* _EXTRACTED ENTRIES_:
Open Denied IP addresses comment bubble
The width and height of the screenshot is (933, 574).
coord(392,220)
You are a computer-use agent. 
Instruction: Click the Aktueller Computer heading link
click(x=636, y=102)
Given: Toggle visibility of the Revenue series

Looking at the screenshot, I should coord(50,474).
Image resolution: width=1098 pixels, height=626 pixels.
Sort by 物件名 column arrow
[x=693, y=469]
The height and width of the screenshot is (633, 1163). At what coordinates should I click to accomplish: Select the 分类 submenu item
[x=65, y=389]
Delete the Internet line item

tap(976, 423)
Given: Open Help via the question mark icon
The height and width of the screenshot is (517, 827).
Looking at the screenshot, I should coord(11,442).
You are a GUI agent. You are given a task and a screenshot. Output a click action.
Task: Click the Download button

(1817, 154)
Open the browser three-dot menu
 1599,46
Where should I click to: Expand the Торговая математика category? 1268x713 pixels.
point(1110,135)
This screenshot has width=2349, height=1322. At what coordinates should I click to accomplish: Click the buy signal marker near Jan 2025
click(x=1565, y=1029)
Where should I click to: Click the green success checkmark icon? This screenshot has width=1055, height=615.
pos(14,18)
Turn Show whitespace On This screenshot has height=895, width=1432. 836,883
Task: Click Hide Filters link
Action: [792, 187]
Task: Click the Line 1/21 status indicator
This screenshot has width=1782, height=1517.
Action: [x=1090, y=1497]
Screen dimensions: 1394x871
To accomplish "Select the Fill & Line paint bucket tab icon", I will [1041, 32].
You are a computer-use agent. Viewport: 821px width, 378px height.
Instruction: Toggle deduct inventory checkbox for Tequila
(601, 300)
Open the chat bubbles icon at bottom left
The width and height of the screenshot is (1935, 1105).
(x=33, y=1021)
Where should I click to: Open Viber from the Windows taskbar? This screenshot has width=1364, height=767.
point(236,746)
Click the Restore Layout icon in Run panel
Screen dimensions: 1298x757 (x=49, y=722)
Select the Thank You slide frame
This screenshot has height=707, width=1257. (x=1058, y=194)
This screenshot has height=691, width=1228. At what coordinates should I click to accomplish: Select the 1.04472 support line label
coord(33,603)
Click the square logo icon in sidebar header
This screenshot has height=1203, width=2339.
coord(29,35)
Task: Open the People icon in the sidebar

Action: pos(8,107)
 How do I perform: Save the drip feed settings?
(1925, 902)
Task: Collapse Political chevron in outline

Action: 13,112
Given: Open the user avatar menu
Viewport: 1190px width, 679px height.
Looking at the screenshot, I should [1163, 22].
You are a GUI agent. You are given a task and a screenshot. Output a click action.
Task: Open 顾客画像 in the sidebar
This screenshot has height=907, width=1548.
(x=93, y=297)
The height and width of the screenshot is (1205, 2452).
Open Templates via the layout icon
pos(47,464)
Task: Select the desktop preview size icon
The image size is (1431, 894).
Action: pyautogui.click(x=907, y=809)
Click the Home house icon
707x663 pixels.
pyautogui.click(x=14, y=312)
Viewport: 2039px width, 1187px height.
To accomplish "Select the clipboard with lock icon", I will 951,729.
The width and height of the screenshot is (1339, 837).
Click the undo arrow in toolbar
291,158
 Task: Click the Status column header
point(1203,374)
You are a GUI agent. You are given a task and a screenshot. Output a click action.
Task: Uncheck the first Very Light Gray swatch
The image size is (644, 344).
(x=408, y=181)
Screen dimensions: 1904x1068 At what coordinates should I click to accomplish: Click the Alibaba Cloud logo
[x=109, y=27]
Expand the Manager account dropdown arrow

* _WHAT IS NEEDED_:
Having read the entries above, restate them all word for word.

* _SOLVED EXERCISE_:
Open Denied IP addresses comment bubble
The width and height of the screenshot is (933, 574).
coord(392,220)
You are a computer-use agent. 
Instruction: Click the Aktueller Computer heading link
click(x=636, y=102)
Given: Toggle visibility of the Revenue series

Looking at the screenshot, I should coord(50,474).
Image resolution: width=1098 pixels, height=626 pixels.
Sort by 物件名 column arrow
[x=693, y=469]
The height and width of the screenshot is (633, 1163). At what coordinates should I click to accomplish: Select the 分类 submenu item
[x=65, y=389]
Delete the Internet line item

tap(976, 423)
Given: Open Help via the question mark icon
The height and width of the screenshot is (517, 827).
Looking at the screenshot, I should coord(11,442).
You are a GUI agent. You are given a task and a screenshot. Output a click action.
Task: Click the Download button

(1817, 154)
Open the browser three-dot menu
 1599,46
Where should I click to: Expand the Торговая математика category? 1268x713 pixels.
point(1110,135)
This screenshot has width=2349, height=1322. At what coordinates should I click to accomplish: Click the buy signal marker near Jan 2025
click(x=1565, y=1029)
Where should I click to: Click the green success checkmark icon? This screenshot has width=1055, height=615.
pos(14,18)
Turn Show whitespace On This screenshot has height=895, width=1432. 836,883
Task: Click Hide Filters link
Action: [792, 187]
Task: Click the Line 1/21 status indicator
This screenshot has width=1782, height=1517.
Action: [x=1090, y=1497]
Screen dimensions: 1394x871
To accomplish "Select the Fill & Line paint bucket tab icon", I will [1041, 32].
You are a computer-use agent. Viewport: 821px width, 378px height.
Instruction: Toggle deduct inventory checkbox for Tequila
(601, 300)
Open the chat bubbles icon at bottom left
The width and height of the screenshot is (1935, 1105).
(x=33, y=1021)
Where should I click to: Open Viber from the Windows taskbar? This screenshot has width=1364, height=767.
point(236,746)
Click the Restore Layout icon in Run panel
Screen dimensions: 1298x757 (x=49, y=722)
Select the Thank You slide frame
This screenshot has height=707, width=1257. (x=1058, y=194)
This screenshot has height=691, width=1228. At what coordinates should I click to accomplish: Select the 1.04472 support line label
coord(33,603)
Click the square logo icon in sidebar header
This screenshot has height=1203, width=2339.
coord(29,35)
Task: Open the People icon in the sidebar

Action: pos(8,107)
 How do I perform: Save the drip feed settings?
(1925, 902)
Task: Collapse Political chevron in outline

Action: 13,112
Given: Open the user avatar menu
Viewport: 1190px width, 679px height.
Looking at the screenshot, I should [1163, 22].
You are a GUI agent. You are given a task and a screenshot. Output a click action.
Task: Open 顾客画像 in the sidebar
This screenshot has height=907, width=1548.
(x=93, y=297)
The height and width of the screenshot is (1205, 2452).
Open Templates via the layout icon
pos(47,464)
Task: Select the desktop preview size icon
The image size is (1431, 894).
Action: pyautogui.click(x=907, y=809)
Click the Home house icon
707x663 pixels.
pyautogui.click(x=14, y=312)
Viewport: 2039px width, 1187px height.
To accomplish "Select the clipboard with lock icon", I will 951,729.
The width and height of the screenshot is (1339, 837).
Click the undo arrow in toolbar
291,158
 Task: Click the Status column header
point(1203,374)
You are a GUI agent. You are given a task and a screenshot. Output a click action.
Task: Uncheck the first Very Light Gray swatch
The image size is (644, 344).
(x=408, y=181)
Screen dimensions: 1904x1068 At what coordinates should I click to accomplish: Click the Alibaba Cloud logo
[x=109, y=27]
Expand the Manager account dropdown arrow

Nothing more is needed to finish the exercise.